Rising use of GLP-1 medications among women with PCOS

• Among women prescribed a semaglutide or tirzepatide medication, the percentage with a PCOS diagnosis increased from 4.6% in 2021 to 5.7% in 2025, a 23.9% relative increase.
• Nearly all PCOS patients prescribed semaglutide or tirzepatide also had obesity or type 2 diabetes, suggesting use remains primarily tied to metabolic indications, though broader interest in PCOS benefits is growing within scientific literature.
• Among women with PCOS, semaglutide or tirzepatide prescribing increased from 2.4% in 2021 to 17.6% in 2025, a more than 7-fold increase.

Polycystic ovary syndrome (PCOS) is a condition that affects hormonal balance, affecting 6-10% of reproductive-aged women (1). Patients with PCOS experience excess production of androgens, which disrupts ovulation and leads to irregular menstrual cycles, infertility, acne, excess hair growth, and weight gain (1, 2). PCOS is also linked to other health conditions, including metabolic issues such as insulin resistance and type 2 diabetes (3).

GLP-1 receptor agonists (GLP-1 RAs) are primarily used to treat obesity and type 2 diabetes; however, growing evidence suggests that they may also provide benefits for other conditions, including PCOS (4, 5). Although not approved specifically for PCOS, GLP-1 RA use in women with PCOS has been associated with improved blood glucose control and weight loss, as well as improvements in menstrual regularity and a decrease in ovarian cysts (4, 6–8). Weight management and blood glucose control are central to PCOS because the condition is strongly associated with insulin resistance (3, 7). Elevated insulin levels can drive excess androgen production, which in turn contributes to irregular ovulation and other symptoms of PCOS (9). As such, reducing insulin resistance and supporting healthy weight are important goals in the overall treatment and management of PCOS (1, 3).

In addition to effects on weight and blood glucose control, early laboratory studies in mice suggest that GLP-1 RAs might work through additional biological mechanisms (10, 11). For instance, GLP-1 RAs appear to reduce inflammation in the ovaries and may help lower androgen levels (10, 12), indicating potential broader effects on reproductive and metabolic health.

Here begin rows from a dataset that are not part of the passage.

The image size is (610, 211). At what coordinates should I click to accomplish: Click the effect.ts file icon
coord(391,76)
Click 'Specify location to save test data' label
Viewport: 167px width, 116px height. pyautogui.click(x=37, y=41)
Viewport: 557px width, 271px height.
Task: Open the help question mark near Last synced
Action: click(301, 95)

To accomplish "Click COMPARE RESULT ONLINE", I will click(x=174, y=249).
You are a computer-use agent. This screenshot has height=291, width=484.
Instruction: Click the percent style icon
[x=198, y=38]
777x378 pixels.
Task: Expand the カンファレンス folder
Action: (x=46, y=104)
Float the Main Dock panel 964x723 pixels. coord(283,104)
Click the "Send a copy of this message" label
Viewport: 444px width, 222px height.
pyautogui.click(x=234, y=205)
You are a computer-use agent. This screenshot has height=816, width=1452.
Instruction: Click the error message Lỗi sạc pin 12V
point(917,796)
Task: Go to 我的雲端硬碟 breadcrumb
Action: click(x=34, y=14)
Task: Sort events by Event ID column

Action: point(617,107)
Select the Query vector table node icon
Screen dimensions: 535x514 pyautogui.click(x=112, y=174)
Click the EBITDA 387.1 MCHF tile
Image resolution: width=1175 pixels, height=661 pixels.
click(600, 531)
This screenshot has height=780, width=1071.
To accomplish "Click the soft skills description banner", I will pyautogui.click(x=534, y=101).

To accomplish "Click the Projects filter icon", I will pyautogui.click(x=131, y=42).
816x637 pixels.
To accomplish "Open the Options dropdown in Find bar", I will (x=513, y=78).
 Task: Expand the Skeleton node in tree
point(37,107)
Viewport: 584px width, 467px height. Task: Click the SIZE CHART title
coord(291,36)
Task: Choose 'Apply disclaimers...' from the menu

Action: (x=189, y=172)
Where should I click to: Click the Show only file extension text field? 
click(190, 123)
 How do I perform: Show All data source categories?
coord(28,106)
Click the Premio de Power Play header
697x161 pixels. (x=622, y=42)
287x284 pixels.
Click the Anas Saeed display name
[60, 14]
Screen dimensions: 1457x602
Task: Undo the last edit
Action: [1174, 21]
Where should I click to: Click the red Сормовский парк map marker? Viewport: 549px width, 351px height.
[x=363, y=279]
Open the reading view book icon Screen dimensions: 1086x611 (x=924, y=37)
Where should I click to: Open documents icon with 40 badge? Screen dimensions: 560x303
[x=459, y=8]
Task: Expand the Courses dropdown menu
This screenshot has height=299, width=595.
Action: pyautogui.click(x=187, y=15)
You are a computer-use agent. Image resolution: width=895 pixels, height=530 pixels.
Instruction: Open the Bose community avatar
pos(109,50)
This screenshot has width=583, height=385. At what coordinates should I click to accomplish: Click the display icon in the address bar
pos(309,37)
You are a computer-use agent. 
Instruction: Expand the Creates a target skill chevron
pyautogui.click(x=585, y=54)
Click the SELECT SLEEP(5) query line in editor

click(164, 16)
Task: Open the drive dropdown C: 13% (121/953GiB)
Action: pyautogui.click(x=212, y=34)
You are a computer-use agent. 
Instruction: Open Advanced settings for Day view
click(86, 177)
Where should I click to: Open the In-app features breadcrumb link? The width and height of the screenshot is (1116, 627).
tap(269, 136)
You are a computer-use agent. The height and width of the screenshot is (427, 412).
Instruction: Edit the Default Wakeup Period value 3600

Given these emerging connections and in partnership with Reuters, we wanted to better understand the real-world overlap between people using GLP-1 RA medications and those diagnosed with PCOS. Specifically, our research explores two key questions over time:

1. Among patients prescribed a semaglutide or tirzepatide medication, how many also have a diagnosis of PCOS?
2. Among patients with a diagnosis of PCOS, how many were prescribed semaglutide or tirzepatide?

By examining these relationships, we aim to better understand how semaglutide and tirzepatide medications are being used among patients with PCOS.

Methods

We looked at a subset of the Truveta Data from January 2021 to September 2025 to identify two patient cohorts. The first cohort included female patients who received a semaglutide or tirzepatide prescription during the study period. The second cohort included patients with a diagnosis of polycystic ovary syndrome (PCOS) recorded during or before the study period.

For each calendar year, we calculated rates describing the overlap between semaglutide or tirzepatide prescriptions and PCOS diagnoses:

• Among female patients who received a semaglutide or tirzepatide prescription in a given year, we calculated the proportion who had a recorded PCOS diagnosis in or before that year.
• Among patients with a prior PCOS diagnosis, who also had a medical encounter during that year, we calculated the proportion who received a semaglutide or tirzepatide prescription in that year.

This approach allowed us to evaluate annual trends among these two populations. You can view the entire study directly within Truveta Studio.

Results

PCOS among females with semaglutide and tirzepatide prescriptions

Between 2021 and 2025, 1,738,008 female patients received a prescription for semaglutide or tirzepatide. Of these patients, 90,210 (5.2%) had a diagnosis of PCOS. Over the four-year period, the percentage of female patients with a semaglutide or tirzepatide prescription who also had PCOS increased from 4.6% in 2021 to 5.7% in 2025, representing a 23.9% relative increase.

Among patients prescribed semaglutide or tirzepatide, 97.8% of those with PCOS also had obesity and/or type 2 diabetes. In comparison, 88.2% of those without PCOS with a semaglutide or tirzepatide prescription had obesity and/or diabetes.

Among patients with PCOS who had a semaglutide or tirzepatide prescription, the percentage of patients prescribed tirzepatide increased, while semaglutide use declined over time. Specifically, tirzepatide prescriptions increased from 0.7% in 2022 to 2.8% in 2025, whereas semaglutide prescriptions decreased from 4.2% in 2022 to 2.1% in 2025.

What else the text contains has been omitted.